I am currently employed as an Associate Computer Scientist/Engineer III in the
Marconi-Rosenblatt AI/ML Innovation Lab at ANDRO Computational
Solutions LLC, a defense contracting firm in Rome, NY. At ANDRO, I lead a team of engineers working to build a
vision-based collision avoidance and navigation subsystem for autonomous UAV applications. Our solution combines
traditional vision-based autonomy components with machine learning based perception modules - reaping the benefits
of robustness and generalization from both approaches. The subsystem is powered by optimized CUDA C++ code and
hardware accelerated vision models deployed upon an embedded NVIDIA Jetson platform, using TensorRT for further
model optimization. Link to project press release.
In 2021 I graduated with a Masters in Computer Science from University of
Massachusetts at Amherst, focusing on reinforcement learning (RL). During my time at UMass, I was fortunate enough to conduct research with
Dr. Shlomo Zilberstein on safe AI methods for
avoiding "dead ends" in online planning and RL. My Masters work culminated with my research on offline reinforcement learning
methods for learning constrained MDPs, during which I was advised by Professors
Ina Fiterau &
Bruno Castro da Silva. Our work, "Constrained Offline Policy
Optimization", introduces a novel constrained policy projection algorithm, which, given a reward optimal policy, will find
the cost-feasible policy that is closest to the provided reward maximizing policy. This work will be featured in ICML 2022.

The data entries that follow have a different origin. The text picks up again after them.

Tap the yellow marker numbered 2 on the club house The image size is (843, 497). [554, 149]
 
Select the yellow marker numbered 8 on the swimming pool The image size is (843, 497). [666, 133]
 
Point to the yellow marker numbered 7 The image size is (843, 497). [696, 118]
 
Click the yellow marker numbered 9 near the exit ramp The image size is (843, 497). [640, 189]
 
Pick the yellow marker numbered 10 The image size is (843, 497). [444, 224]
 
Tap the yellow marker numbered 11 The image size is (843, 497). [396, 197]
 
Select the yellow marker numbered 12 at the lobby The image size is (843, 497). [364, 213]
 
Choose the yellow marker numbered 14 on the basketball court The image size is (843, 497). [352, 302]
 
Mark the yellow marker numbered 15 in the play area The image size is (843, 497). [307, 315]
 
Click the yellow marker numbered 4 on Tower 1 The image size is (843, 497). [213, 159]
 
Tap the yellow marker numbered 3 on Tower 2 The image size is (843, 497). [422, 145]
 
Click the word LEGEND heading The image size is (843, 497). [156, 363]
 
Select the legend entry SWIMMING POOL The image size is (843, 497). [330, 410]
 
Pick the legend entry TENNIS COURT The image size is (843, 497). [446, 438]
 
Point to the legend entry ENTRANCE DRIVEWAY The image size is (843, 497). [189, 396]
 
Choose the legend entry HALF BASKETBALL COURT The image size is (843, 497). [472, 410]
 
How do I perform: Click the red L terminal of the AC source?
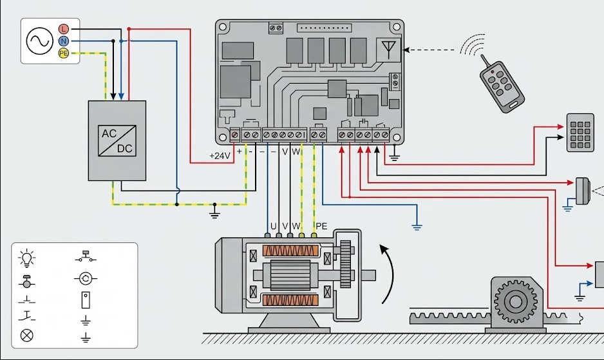click(63, 29)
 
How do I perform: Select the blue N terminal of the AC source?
click(63, 41)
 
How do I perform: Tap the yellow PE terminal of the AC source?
click(63, 53)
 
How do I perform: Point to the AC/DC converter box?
click(117, 140)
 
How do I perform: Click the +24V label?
click(220, 156)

In May of 2017 I graduated from Cornell University with a BS in Computer Science and thereafter worked full time at ANDRO,
working on projects involving automatic modulation classification and multi-task learning for signal intelligence prior to
working on my current autonomy project.
Some of my research interests include:
Some of my self-study interests include:
At ANDRO, I lead a team of engineers working to build a vision-based collision avoidance and navigation subsystem for autonomous UAV application for the US Navy. We use vision-based autonomy algorithms to aid in navigating a UAV through tactical environments in GPS denied or lost data link scenarios. Additionally, to enhance human-machine teaming, we have developed vision-based natural user interfaces (NUIs) which will allow humans to interface with the UAV via natural gestures (hand signals) and chromatic symbols.
In this work we introduce Constrained Offline Policy Optimization (COPO), an offline policy optimization algorithm for learning in MDPs with cost constraints. COPO is built upon a novel offline cost-projection method, which we formally derive and analyze. Our method improves upon the state-of-the-art in offline constrained policy optimization by explicitly accounting for distributional shift and by offering non-asymptotic confidence bounds on the cost of a policy. These formal properties are superior to those of existing techniques, which only guarantee convergence to a point estimate. We formally analyze our method and empirically demonstrate that it achieves state-of-the-art performance on discrete and continuous control problems, while offering the aforementioned improved, stronger, and more robust theoretical guarantees.
The offline reinforcement learning setting - learning policies from a static data set - introduces challenges associated with the inability to sample data from the learned policy. Among such challenges, overestimation of state-action values and distributional shift are the most detrimental to learning policies that perform well once deployed. In this work, we introduce a novel offline learning algorithm that directly addresses both overestimation and distributional shift, without restricting value estimates to the data distribution. Our algorithm, entitled Initial and Semi-Implicit Q-Learning (ISIQL), learns using value targets constructed from a mixture of estimates from both the data distribution and the current policy's action distribution, thereby allowing for policy improvement outside of the behavior distribution when possible. Our value objective additionally incorporates an initial state-action value term, which we show, allows for mitigation of distributional shift. We motivate the use of these learning components by connecting to prior work, and show various ways a stochastic policy may be extracted from the learned value functions. Lastly, we show that the ISIQL algorithm achieves state-of-the-art performance on online MuJoCo benchmark tasks and offline D4RL data sets, most notably offering a 10% performance gain in offline locomotion and maze tasks.
At ANDRO, our team is in the process of devloping a machine learning based RF signal detector and classifier for the Army. The envisioned finished final product should aid EM spectrum analysts in signal identification by providing a multitude of estimated signal characteristics to the user simultaneously. Our approach builds off of our automatic modulation classification (AMC) technology by extending the solution to a multi-task learning paradigm.